Wildlife Garden – exciting news!

This year we have been working on revamping our wildlife garden with a team of Duke of Edinburgh Gold Award volunteers.  We have also been raising funds to replace the leaky pond liner and build a new – larger – pond dipping platform.

National Lottery grant

We are pleased to announce that we have been awarded £16,000 by the National Lottery Awards for All community fund.   £11,500 is to contribute towards the costs of the new pond liner, dipping platform and interpretative signage (the remainder is for new furniture for the Clubhouse).

Aviva Crowdfunder

We have been working with the Aviva Community Fund to crowdfund the remaining  £2,500 we need towards the costs of a new pond liner, dipping platform and hiring a digger to reprofile the shape of the pond (we’ve been advised that it needs shelves!).

Aviva will match fund any donations made – so if you donate £5 they will donate £5.  If you can help please visit our crowdfunder page https://www.avivacommunityfund.co.uk/p/revamping-the-wildlife-garden

What’s next?

Our volunteers will continue cutting back brambles, pruning hedges, sowing wildflower seeds and painting the bird hide as well as making new wildlife habitats over the coming months.  We hope to have a contractor renovate the pond and build a new pond dipping platform in the autumn.

 

 

The Wildlife Garden project

In 2007 we created our popular Wildlife Garden with grant funding from the National Lottery Awards for All programme.

The garden was created on part of the site where bee orchids had been found, adjacent to the small river.  You can find out more about how we created the garden here: Wildlife Garden » Dorset Road Allotments.

Every year the garden gets a little bit wilder and is host to lots of mammals, amphibians, lizards, insects and birds… not to mention a fox family that likes to sunbath next to the pond.

Unfortunately, after 18 years the wooden dipping platform is deteriorating and the pond needs a new liner.  The interpretative signs have also faded in the sun and brambles are trying to take over!

Fortunately we have a team of Duke of Edinburgh volunteers who have started to tame the garden and make it more welcoming.  On day one they have started to cut back brambles and lay new bark chipping on the paths.

We are also fundraising to build a new and bigger pond dipping platform as well as replace the liner and sub-liner.  We plan to have new interpretative signs made and some additional benches.  It’s also time for the native hedge around the perimeter to be ‘laid’.

There’s lots of work to do to reclaim the wildlife garden and ensure it can be safely used for the next 20 years!  Watch this space for fundraising activities and progress reports.

 

 

 

Dead Hedge

We have a new wildlife habitat on site that will help to reduce the amount of waste that we burn and support biodiversity.

We have created a ‘dead hedge’ along the riverbank opposite the Clubhouse.   This will replace the aging wooden fence with a new habitat.

Insects and invertebrates love rotting wood and the dead hedge will be a perfect home for them.

Insects and invertebrates are a vital part of a healthy garden.

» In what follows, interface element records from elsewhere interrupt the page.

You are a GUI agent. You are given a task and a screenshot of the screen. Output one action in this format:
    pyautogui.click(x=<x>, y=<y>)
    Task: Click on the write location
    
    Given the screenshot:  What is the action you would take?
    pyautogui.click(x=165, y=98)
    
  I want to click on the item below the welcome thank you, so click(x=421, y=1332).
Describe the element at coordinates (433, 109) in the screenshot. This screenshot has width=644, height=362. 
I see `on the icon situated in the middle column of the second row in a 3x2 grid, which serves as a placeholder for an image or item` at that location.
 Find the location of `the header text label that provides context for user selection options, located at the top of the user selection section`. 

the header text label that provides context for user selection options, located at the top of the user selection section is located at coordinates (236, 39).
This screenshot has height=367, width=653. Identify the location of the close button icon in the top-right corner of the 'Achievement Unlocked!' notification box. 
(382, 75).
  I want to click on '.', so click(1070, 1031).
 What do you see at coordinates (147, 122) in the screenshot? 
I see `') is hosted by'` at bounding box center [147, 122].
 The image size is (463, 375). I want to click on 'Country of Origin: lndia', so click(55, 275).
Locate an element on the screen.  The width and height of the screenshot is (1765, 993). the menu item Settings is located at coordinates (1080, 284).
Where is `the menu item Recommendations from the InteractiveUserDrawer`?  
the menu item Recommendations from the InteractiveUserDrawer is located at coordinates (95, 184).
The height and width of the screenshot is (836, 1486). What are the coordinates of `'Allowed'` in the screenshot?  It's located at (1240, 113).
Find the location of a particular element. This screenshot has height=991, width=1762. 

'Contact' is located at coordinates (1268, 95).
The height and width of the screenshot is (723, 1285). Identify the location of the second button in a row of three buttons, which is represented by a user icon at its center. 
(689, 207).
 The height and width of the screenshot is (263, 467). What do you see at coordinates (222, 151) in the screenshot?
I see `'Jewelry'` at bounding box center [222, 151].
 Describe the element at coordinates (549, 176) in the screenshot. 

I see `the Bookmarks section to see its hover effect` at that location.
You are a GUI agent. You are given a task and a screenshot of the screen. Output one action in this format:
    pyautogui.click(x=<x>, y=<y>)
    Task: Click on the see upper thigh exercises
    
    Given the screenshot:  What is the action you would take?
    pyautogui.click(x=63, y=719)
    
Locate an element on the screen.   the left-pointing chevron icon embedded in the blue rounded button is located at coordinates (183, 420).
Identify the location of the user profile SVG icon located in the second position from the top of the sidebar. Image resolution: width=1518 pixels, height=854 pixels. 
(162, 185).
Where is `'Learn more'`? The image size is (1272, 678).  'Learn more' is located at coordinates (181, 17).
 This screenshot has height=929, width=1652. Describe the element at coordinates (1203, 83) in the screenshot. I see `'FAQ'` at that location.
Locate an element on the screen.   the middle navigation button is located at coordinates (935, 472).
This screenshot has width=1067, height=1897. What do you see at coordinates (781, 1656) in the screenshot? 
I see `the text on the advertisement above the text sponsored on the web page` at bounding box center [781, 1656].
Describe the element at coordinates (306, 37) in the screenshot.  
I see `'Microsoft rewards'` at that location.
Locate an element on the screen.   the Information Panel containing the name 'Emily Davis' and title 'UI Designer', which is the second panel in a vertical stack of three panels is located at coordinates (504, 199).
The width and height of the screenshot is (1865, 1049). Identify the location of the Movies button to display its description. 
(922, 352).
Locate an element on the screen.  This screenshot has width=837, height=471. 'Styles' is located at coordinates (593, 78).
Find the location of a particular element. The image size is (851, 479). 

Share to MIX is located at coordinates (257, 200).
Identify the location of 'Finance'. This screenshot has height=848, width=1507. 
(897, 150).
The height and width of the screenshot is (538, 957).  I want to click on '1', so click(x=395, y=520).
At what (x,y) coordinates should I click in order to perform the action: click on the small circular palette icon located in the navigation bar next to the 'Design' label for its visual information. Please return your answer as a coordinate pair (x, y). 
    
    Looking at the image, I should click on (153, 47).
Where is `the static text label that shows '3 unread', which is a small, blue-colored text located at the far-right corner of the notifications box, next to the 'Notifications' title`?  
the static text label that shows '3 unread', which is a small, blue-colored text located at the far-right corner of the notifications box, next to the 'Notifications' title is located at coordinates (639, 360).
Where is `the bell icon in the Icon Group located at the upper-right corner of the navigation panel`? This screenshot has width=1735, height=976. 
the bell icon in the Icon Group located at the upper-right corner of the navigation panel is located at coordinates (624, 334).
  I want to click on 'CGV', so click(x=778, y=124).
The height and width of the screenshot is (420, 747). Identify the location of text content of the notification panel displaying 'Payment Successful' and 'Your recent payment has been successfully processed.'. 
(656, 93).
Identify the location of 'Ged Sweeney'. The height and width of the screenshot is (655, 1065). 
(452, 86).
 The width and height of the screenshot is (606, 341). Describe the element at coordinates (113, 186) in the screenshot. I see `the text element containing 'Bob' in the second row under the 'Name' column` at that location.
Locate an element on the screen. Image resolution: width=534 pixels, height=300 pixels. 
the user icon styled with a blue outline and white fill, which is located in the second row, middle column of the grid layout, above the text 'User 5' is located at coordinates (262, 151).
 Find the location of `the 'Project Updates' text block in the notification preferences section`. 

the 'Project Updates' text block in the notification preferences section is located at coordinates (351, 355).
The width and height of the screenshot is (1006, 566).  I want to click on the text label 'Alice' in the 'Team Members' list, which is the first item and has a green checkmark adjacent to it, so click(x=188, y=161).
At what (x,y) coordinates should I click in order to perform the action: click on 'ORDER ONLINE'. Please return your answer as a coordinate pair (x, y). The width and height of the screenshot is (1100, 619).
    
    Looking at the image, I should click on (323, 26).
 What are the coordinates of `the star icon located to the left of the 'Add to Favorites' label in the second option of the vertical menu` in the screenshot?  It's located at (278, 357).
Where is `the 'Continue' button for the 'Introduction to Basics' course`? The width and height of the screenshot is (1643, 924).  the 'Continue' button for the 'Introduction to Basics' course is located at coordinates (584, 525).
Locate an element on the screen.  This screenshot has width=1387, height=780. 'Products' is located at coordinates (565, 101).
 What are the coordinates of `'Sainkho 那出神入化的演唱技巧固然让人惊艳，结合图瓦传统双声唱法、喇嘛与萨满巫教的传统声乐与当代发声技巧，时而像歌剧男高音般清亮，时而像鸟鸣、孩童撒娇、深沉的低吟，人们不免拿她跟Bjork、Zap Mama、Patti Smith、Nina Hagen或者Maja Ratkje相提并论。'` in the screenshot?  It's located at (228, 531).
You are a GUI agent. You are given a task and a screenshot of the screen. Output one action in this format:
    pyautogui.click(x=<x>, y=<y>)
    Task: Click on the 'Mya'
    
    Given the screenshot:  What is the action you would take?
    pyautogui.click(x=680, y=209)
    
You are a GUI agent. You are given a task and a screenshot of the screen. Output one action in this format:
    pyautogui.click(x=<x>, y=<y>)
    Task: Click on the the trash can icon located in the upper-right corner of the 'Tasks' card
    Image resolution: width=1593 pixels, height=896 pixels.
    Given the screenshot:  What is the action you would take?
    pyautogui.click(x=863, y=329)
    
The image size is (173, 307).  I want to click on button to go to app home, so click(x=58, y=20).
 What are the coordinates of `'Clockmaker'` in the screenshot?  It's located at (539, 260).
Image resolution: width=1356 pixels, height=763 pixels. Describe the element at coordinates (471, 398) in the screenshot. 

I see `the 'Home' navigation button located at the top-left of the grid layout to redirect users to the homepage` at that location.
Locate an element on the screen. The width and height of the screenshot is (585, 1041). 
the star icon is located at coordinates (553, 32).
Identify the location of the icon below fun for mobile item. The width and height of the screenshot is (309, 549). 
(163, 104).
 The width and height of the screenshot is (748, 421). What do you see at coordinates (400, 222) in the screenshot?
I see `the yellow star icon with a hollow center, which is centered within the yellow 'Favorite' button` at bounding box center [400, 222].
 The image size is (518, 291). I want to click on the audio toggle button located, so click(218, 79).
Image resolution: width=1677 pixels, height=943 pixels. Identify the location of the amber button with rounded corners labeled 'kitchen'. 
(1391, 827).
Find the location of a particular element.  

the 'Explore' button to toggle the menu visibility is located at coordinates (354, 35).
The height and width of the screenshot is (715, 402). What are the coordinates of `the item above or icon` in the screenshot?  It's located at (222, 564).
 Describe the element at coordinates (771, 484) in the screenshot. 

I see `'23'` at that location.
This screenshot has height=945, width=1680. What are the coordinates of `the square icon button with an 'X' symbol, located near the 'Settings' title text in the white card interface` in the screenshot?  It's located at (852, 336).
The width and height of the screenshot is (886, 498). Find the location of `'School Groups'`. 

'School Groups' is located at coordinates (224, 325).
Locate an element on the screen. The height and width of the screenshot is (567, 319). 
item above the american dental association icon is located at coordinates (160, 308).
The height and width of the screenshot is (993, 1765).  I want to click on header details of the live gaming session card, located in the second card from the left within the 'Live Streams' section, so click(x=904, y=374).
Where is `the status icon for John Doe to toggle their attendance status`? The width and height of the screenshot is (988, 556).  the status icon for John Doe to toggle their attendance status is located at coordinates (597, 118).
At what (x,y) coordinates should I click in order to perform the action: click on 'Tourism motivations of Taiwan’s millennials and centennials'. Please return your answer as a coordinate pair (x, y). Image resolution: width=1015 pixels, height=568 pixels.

They help pollinate flowers and crops, They eat pests and are food for larger animals (such as small mammals hedgehogs and birds), They also help to recycle nutrients and improving the soil.

The fence was created by our members on Community Spruce days using stakes pollarded from a tree in the wildlife garden, together with recycled fencing wire.

Members are asked to put their woody waste on the dead hedge rather than taking it to the bonfire area.